Illustration of cellular barrier

The human vaginal mucosa (thick, dark layer of cells at the top of the picture) is a cellular barrier that physically prevents pathogens and dirt from entering the body. Bacterial toxins called superantigens interact with CD40 molecules on the mucosa surface and trigger chemokine production. This leads to disruption of the barrier and allows the superantigens and in many cases the bacteria themselves to penetrate and causes serious and often fatal diseases, including toxic shock syndrome.

Blocking bacteria-molecule interaction might prevent many deadly illnesses

The team tested three superantigens: toxic shock syndrome toxin 1 (TSST-1), and staphylococcal enterotoxin B and C. Of the three, TSST-1 produced the strongest effect, which likely explains why this superantigen is responsible for all cases of menstrual toxic shock syndrome.

“CD40 is critical; you get no response (to the superantigens) without it,” Schlievert says. “Since we now know that these two large families of bacteria cause disease through the same human tissue receptor, we are looking for ways to block the interaction between CD40 and superantigens to prevent immune activation. This work also raises the possibility that many other pathogens may cause diseases through the same receptor interaction. Those studies are underway. 

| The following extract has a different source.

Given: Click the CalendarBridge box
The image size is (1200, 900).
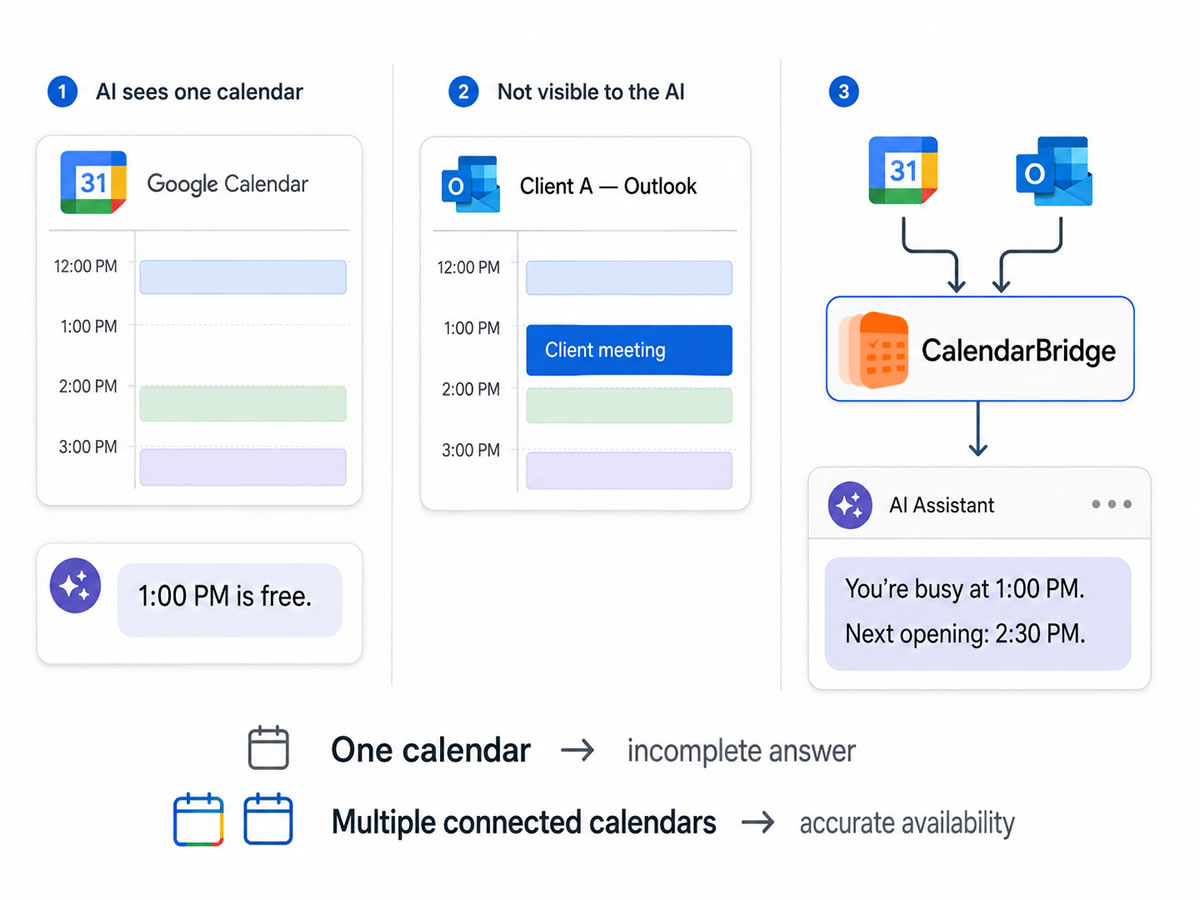Looking at the screenshot, I should point(980,349).
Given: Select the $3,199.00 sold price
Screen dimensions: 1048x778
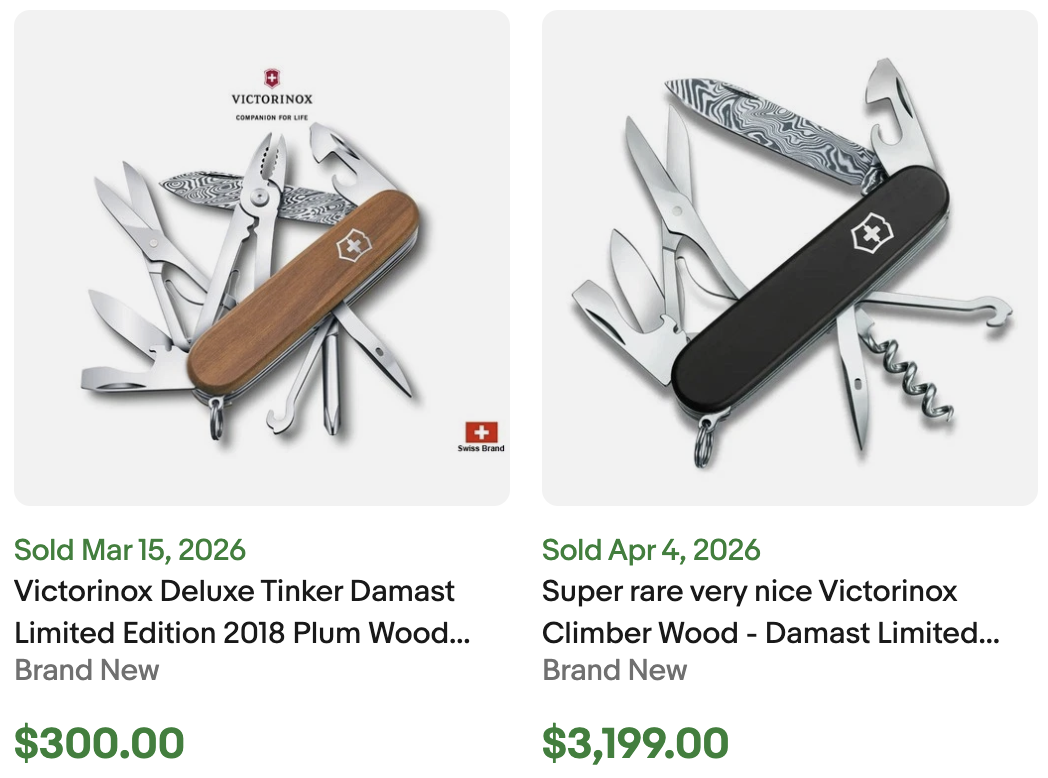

“If there is a central pathway that many pathogens use to disrupt mucosal barriers, that would mean we have a single target to block to prevent barrier disruption by pathogens. That could be huge,” he adds.

Members of the research team

In addition to Schlievert, the research team included Michael Cahill, Bruce Hostager, Aloysius Klingelhutz, Francoise Gourronc, and Gail Bishop, all from the University of Iowa; Amanda Brosnahan from the University of Minnesota; and Donald Y. M. Leung from National Jewish Health in Denver.

The study was funded in part by grants from the National Institutes of Health.